Chego a esquecer que ele não pode me ver, enquanto fala, didaticamente, como se olhasse em meus olhos, que é vital perceber que pessoas cegas podem e devem participar de atividades artísticas – cegos são capazes de pintar, atuar, sentir.
Esse aprendizado, inclusive, influencia e auxilia em um melhor desenvolvimento cognitivo do cego – especialmente quando a atividade artística é posta em sua condição de importante agente transformador e de inclusão social.
Um museu deve, portanto, garantir as condições necessárias para que qualquer pessoa, cega ou não, possa criar uma ponte entre si mesma e uma obra artística.
No entanto, essa experiência estética, como proposta nos moldes de Kant, é de fato muito mais difícil para pessoas cegas sem o auxílio de terceiros ou de órgãos responsáveis por uma devida acessibilidade.
Mesmo diante do obstáculo visual, Ênio e Idamaris ressaltam, porém, que as pessoas confundem: não enxergar é diferente de não poder compreender.
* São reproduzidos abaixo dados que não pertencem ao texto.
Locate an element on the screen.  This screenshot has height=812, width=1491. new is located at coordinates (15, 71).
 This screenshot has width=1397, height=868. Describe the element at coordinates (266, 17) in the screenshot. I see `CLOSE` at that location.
A fala, a atenção e a dedicação podem quebrar barreiras.
Ênio, por um momento, pediu minha mão. Virou minha palma para cima e dançou seu dedo indicador nela: “Nós brincamos no interior: essa ponta tá bebendo aqui e depois tá bebendo lá. Isso é um arco. E nesse arco tem várias tonalidades de cores.
Amanhã, se me perguntarem se conheço um arco-íris, vou dizer que sim, que ele é verdinho, amarelo, vermelho… E aí podem dizer: ué, mas você não é cego? E eu responderei que sim, sou, mas eu compreendo”.
O entendimento do que são as coisas, assim como do que é arte, não está limitado à visão. As esculturas, a paisagem sonora de um espaço, os relevos de uma obra, a sua história e a própria pintura manual abrangem campos das denominadas artes visuais que muitas vezes são esquecidos pelas pessoas, estreitadas na ilusão de que não ver significa não sentir.
Saliento que a arte, para aqueles que não lhe dão devida atenção, está limitada ao que se vê. O entendimento, a experiência estética e o sentimento proporcionado por uma obra têm a capacidade de permear, por toda a nossa vida, muito além disso.